--- begin Task material ---

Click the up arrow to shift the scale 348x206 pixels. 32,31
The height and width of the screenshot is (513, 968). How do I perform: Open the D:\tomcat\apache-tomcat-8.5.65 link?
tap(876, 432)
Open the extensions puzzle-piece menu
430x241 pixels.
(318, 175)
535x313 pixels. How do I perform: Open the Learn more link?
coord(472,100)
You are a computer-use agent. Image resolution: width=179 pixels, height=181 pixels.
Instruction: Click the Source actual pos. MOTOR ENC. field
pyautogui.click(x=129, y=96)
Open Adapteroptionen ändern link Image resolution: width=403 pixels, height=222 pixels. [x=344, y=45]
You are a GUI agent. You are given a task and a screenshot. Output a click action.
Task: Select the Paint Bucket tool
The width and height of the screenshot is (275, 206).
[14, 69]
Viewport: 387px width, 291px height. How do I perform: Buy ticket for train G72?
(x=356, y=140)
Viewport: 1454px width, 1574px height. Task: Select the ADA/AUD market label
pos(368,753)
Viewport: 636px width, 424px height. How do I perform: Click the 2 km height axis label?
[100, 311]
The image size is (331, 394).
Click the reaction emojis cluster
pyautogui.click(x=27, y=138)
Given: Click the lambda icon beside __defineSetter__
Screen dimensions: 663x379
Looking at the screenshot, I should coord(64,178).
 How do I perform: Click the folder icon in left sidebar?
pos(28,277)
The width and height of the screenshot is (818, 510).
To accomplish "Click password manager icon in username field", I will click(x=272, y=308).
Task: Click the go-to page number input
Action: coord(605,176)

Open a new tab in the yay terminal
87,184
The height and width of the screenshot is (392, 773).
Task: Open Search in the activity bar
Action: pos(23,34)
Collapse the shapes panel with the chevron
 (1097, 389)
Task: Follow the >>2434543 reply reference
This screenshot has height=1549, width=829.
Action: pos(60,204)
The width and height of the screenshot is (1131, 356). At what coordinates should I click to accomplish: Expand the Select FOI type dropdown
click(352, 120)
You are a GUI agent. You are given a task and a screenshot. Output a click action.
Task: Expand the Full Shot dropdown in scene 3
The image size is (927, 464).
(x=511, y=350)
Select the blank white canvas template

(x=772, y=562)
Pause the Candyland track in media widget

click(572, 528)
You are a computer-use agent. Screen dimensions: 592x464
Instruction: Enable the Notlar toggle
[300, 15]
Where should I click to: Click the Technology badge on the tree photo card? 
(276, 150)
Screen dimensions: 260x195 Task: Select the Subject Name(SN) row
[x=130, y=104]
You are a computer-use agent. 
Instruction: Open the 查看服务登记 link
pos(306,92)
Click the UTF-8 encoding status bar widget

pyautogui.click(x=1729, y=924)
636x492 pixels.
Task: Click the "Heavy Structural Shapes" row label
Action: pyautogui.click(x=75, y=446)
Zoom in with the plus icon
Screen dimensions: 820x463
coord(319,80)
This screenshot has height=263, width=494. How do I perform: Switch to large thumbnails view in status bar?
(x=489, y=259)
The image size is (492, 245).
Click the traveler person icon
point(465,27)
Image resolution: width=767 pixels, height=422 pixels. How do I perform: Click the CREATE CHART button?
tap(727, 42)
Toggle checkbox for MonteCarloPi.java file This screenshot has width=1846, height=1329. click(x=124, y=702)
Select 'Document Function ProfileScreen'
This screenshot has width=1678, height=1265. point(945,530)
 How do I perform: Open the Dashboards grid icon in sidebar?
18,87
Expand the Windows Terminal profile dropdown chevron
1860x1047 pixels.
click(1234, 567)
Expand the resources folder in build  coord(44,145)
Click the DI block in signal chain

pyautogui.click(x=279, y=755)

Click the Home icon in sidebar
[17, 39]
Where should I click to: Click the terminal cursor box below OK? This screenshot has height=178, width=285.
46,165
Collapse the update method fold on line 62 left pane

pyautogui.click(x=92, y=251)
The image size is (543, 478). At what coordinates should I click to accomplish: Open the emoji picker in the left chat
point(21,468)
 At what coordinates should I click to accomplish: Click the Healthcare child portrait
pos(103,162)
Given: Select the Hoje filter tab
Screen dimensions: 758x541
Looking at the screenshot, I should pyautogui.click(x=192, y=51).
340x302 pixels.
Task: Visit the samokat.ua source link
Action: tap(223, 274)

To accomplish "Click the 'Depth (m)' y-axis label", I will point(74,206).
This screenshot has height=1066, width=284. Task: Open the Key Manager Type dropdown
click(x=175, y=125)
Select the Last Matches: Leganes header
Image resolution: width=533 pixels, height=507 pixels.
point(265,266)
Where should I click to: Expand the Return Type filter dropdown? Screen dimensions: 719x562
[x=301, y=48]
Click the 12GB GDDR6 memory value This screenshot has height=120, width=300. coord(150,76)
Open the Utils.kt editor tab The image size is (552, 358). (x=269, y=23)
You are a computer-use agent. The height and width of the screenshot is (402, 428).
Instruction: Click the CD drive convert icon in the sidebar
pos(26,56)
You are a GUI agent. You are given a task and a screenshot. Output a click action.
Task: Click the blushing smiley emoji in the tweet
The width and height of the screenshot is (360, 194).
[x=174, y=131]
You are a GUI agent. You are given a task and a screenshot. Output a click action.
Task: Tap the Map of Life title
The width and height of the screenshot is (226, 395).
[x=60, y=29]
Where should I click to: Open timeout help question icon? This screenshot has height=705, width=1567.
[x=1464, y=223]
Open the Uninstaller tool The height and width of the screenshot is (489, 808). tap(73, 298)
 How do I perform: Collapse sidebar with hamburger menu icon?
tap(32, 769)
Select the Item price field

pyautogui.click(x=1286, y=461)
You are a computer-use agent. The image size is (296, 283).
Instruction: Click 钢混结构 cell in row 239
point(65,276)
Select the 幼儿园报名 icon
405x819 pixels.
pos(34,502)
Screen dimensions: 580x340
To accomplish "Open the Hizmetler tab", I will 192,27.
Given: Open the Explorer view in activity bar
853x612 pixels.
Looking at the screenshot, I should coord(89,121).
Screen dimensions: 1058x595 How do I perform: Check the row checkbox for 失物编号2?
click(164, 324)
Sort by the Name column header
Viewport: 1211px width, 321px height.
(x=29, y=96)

--- end Task material ---

• **Directive**
Can you recast the lines above as a JSON list of strings, one string per line, with blank lines left out?

• **Exercise solution**
[
  "Click the up arrow to shift the scale 348x206 pixels. 32,31",
  "The height and width of the screenshot is (513, 968). How do I perform: Open the D:\\tomcat\\apache-tomcat-8.5.65 link?",
  "tap(876, 432)",
  "Open the extensions puzzle-piece menu",
  "430x241 pixels.",
  "(318, 175)",
  "535x313 pixels. How do I perform: Open the Learn more link?",
  "coord(472,100)",
  "You are a computer-use agent. Image resolution: width=179 pixels, height=181 pixels.",
  "Instruction: Click the Source actual pos. MOTOR ENC. field",
  "pyautogui.click(x=129, y=96)",
  "Open Adapteroptionen ändern link Image resolution: width=403 pixels, height=222 pixels. [x=344, y=45]",
  "You are a GUI agent. You are given a task and a screenshot. Output a click action.",
  "Task: Select the Paint Bucket tool",
  "The width and height of the screenshot is (275, 206).",
  "[14, 69]",
  "Viewport: 387px width, 291px height. How do I perform: Buy ticket for train G72?",
  "(x=356, y=140)",
  "Viewport: 1454px width, 1574px height. Task: Select the ADA/AUD market label",
  "pos(368,753)",
  "Viewport: 636px width, 424px height. How do I perform: Click the 2 km height axis label?",
  "[100, 311]",
  "The image size is (331, 394).",
  "Click the reaction emojis cluster",
  "pyautogui.click(x=27, y=138)",
  "Given: Click the lambda icon beside __defineSetter__",
  "Screen dimensions: 663x379",
  "Looking at the screenshot, I should coord(64,178).",
  " How do I perform: Click the folder icon in left sidebar?",
  "pos(28,277)",
  "The width and height of the screenshot is (818, 510).",
  "To accomplish \"Click password manager icon in username field\", I will click(x=272, y=308).",
  "Task: Click the go-to page number input",
  "Action: coord(605,176)",
  "Open a new tab in the yay terminal",
  "87,184",
  "The height and width of the screenshot is (392, 773).",
  "Task: Open Search in the activity bar",
  "Action: pos(23,34)",
  "Collapse the shapes panel with the chevron",
  " (1097, 389)",
  "Task: Follow the >>2434543 reply reference",
  "This screenshot has height=1549, width=829.",
  "Action: pos(60,204)",
  "The width and height of the screenshot is (1131, 356). At what coordinates should I click to accomplish: Expand the Select FOI type dropdown",
  "click(352, 120)",
  "You are a GUI agent. You are given a task and a screenshot. Output a click action.",
  "Task: Expand the Full Shot dropdown in scene 3",
  "The image size is (927, 464).",
  "(x=511, y=350)",
  "Select the blank white canvas template",
  "(x=772, y=562)",
  "Pause the Candyland track in media widget",
  "click(572, 528)",
  "You are a computer-use agent. Screen dimensions: 592x464",
  "Instruction: Enable the Notlar toggle",
  "[300, 15]",
  "Where should I click to: Click the Technology badge on the tree photo card? ",
  "(276, 150)",
  "Screen dimensions: 260x195 Task: Select the Subject Name(SN) row",
  "[x=130, y=104]",
  "You are a computer-use agent. ",
  "Instruction: Open the 查看服务登记 link",
  "pos(306,92)",
  "Click the UTF-8 encoding status bar widget",
  "pyautogui.click(x=1729, y=924)",
  "636x492 pixels.",
  "Task: Click the \"Heavy Structural Shapes\" row label",
  "Action: pyautogui.click(x=75, y=446)",
  "Zoom in with the plus icon",
  "Screen dimensions: 820x463",
  "coord(319,80)",
  "This screenshot has height=263, width=494. How do I perform: Switch to large thumbnails view in status bar?",
  "(x=489, y=259)",
  "The image size is (492, 245).",
  "Click the traveler person icon",
  "point(465,27)",
  "Image resolution: width=767 pixels, height=422 pixels. How do I perform: Click the CREATE CHART button?",
  "tap(727, 42)",
  "Toggle checkbox for MonteCarloPi.java file This screenshot has width=1846, height=1329. click(x=124, y=702)",
  "Select 'Document Function ProfileScreen'",
  "This screenshot has width=1678, height=1265. point(945,530)",
  " How do I perform: Open the Dashboards grid icon in sidebar?",
  "18,87",
  "Expand the Windows Terminal profile dropdown chevron",
  "1860x1047 pixels.",
  "click(1234, 567)",
  "Expand the resources folder in build  coord(44,145)",
  "Click the DI block in signal chain",
  "pyautogui.click(x=279, y=755)",
  "Click the Home icon in sidebar",
  "[17, 39]",
  "Where should I click to: Click the terminal cursor box below OK? This screenshot has height=178, width=285.",
  "46,165",
  "Collapse the update method fold on line 62 left pane",
  "pyautogui.click(x=92, y=251)",
  "The image size is (543, 478). At what coordinates should I click to accomplish: Open the emoji picker in the left chat",
  "point(21,468)",
  " At what coordinates should I click to accomplish: Click the Healthcare child portrait",
  "pos(103,162)",
  "Given: Select the Hoje filter tab",
  "Screen dimensions: 758x541",
  "Looking at the screenshot, I should pyautogui.click(x=192, y=51).",
  "340x302 pixels.",
  "Task: Visit the samokat.ua source link",
  "Action: tap(223, 274)",
  "To accomplish \"Click the 'Depth (m)' y-axis label\", I will point(74,206).",
  "This screenshot has height=1066, width=284. Task: Open the Key Manager Type dropdown",
  "click(x=175, y=125)",
  "Select the Last Matches: Leganes header",
  "Image resolution: width=533 pixels, height=507 pixels.",
  "point(265,266)",
  "Where should I click to: Expand the Return Type filter dropdown? Screen dimensions: 719x562",
  "[x=301, y=48]",
  "Click the 12GB GDDR6 memory value This screenshot has height=120, width=300. coord(150,76)",
  "Open the Utils.kt editor tab The image size is (552, 358). (x=269, y=23)",
  "You are a computer-use agent. The height and width of the screenshot is (402, 428).",
  "Instruction: Click the CD drive convert icon in the sidebar",
  "pos(26,56)",
  "You are a GUI agent. You are given a task and a screenshot. Output a click action.",
  "Task: Click the blushing smiley emoji in the tweet",
  "The width and height of the screenshot is (360, 194).",
  "[x=174, y=131]",
  "You are a GUI agent. You are given a task and a screenshot. Output a click action.",
  "Task: Tap the Map of Life title",
  "The width and height of the screenshot is (226, 395).",
  "[x=60, y=29]",
  "Where should I click to: Open timeout help question icon? This screenshot has height=705, width=1567.",
  "[x=1464, y=223]",
  "Open the Uninstaller tool The height and width of the screenshot is (489, 808). tap(73, 298)",
  " How do I perform: Collapse sidebar with hamburger menu icon?",
  "tap(32, 769)",
  "Select the Item price field",
  "pyautogui.click(x=1286, y=461)",
  "You are a computer-use agent. The image size is (296, 283).",
  "Instruction: Click 钢混结构 cell in row 239",
  "point(65,276)",
  "Select the 幼儿园报名 icon",
  "405x819 pixels.",
  "pos(34,502)",
  "Screen dimensions: 580x340",
  "To accomplish \"Open the Hizmetler tab\", I will 192,27.",
  "Given: Open the Explorer view in activity bar",
  "853x612 pixels.",
  "Looking at the screenshot, I should coord(89,121).",
  "Screen dimensions: 1058x595 How do I perform: Check the row checkbox for 失物编号2?",
  "click(164, 324)",
  "Sort by the Name column header",
  "Viewport: 1211px width, 321px height.",
  "(x=29, y=96)"
]